Entre a centralização e a autonomia nacional

Como e porque é que chegámos aqui? A resposta reside na evolução peculiar da arquitetura europeia a partir do Tratado de Maastricht de 1992 em diante.

De facto, apesar da sua representação como um quadro impossível de ser reformado, o sistema europeu de governação económica evoluiu substancialmente nas últimas duas décadas. A partir de 2018, após um intenso período de inovação legislativa, tornou-se um sistema complexo de regras, prazos e compromissos supervisionados pela Comissão Europeia. O elemento-chave desta arquitetura é um vasto conjunto de regras técnicas e aparentemente “objetivas”, que se tornaram o centro da negociação e a expressão “revelada” de um compromisso supranacional baseado nas preferências nacionais subjacentes.

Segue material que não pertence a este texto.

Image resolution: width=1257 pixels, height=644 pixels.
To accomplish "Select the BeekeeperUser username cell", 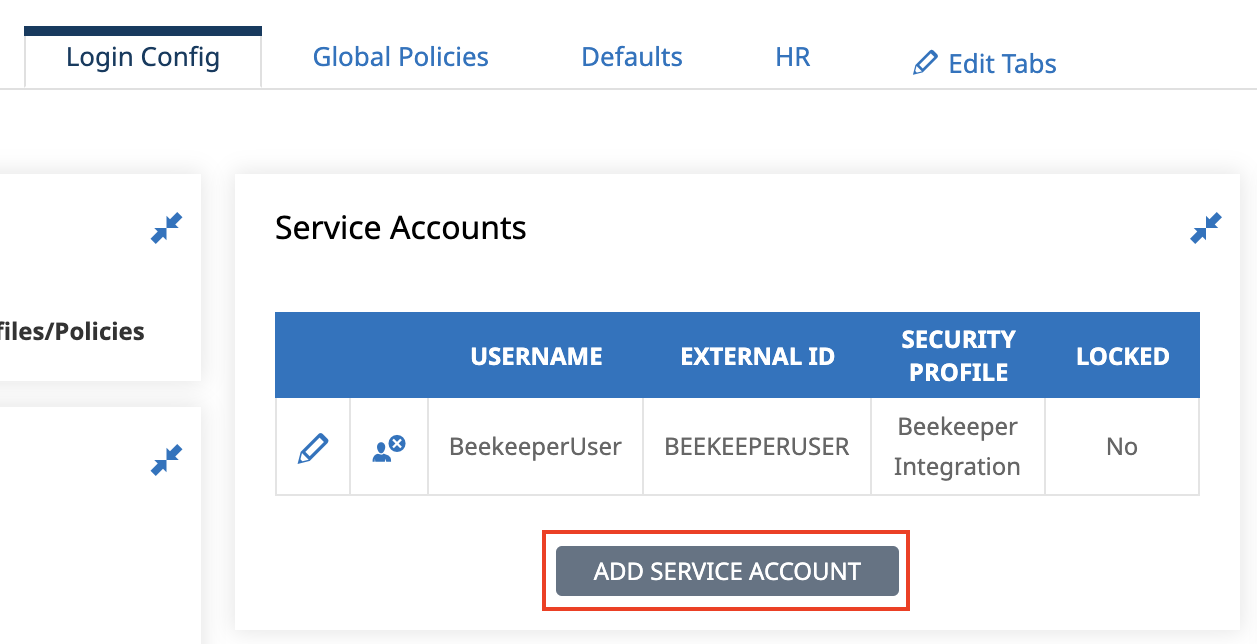I will (536, 446).
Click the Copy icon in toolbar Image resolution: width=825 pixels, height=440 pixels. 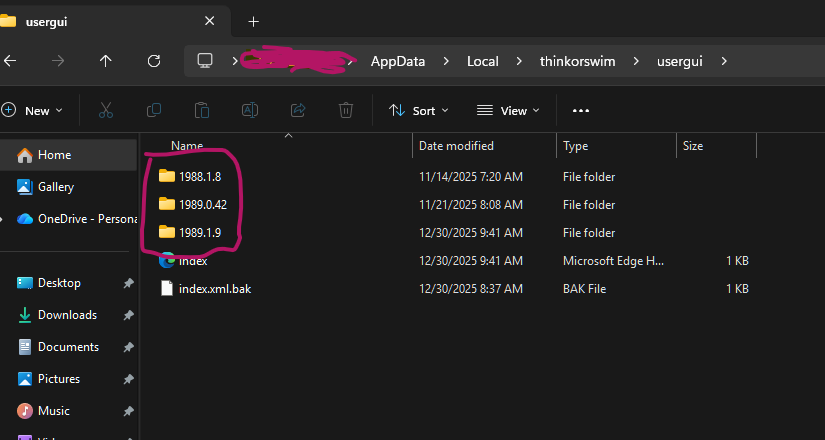coord(154,110)
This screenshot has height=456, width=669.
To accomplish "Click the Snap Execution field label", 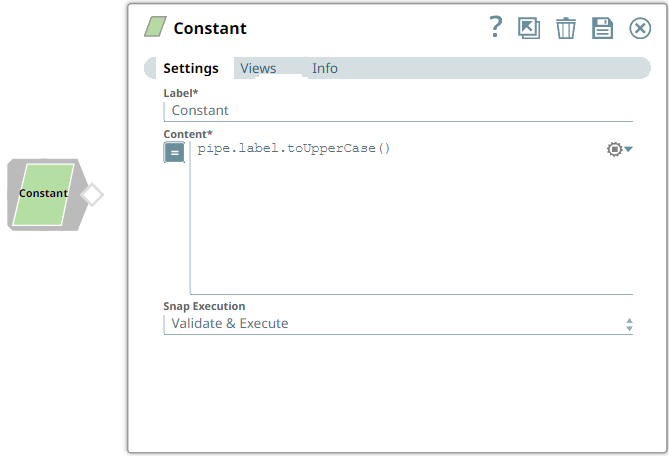I will pos(204,306).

A evolução é o resultado da interação de duas forças em movimento, como Kindleberger argumentou, [1] entre centralização e pluralismo: primeiro, o desejo dos arquitetos de Maastricht para reduzir o papel autónomo dos governos democráticos nacionais (e os Estado de bem-estar keynesiano); e segundo, o poder das forças tradicionais nacionais e burocráticas, insensível a qualquer coisa semelhante à verdadeira união política. A expressão mais óbvia do primeiro movimento foi a fundação do Banco Central Europeu (BCE) como instituição independente, impedida de financiar diretamente os Estados-Membros [2]. Isso eliminou o espaço para o Estado poder promulgar políticas públicas apropriadas, independentemente dos caprichos dos mercados financeiros. O segundo movimento é reconhecível no carácter intergovernamental original das instituições políticas da UE, como o Conselho Europeu.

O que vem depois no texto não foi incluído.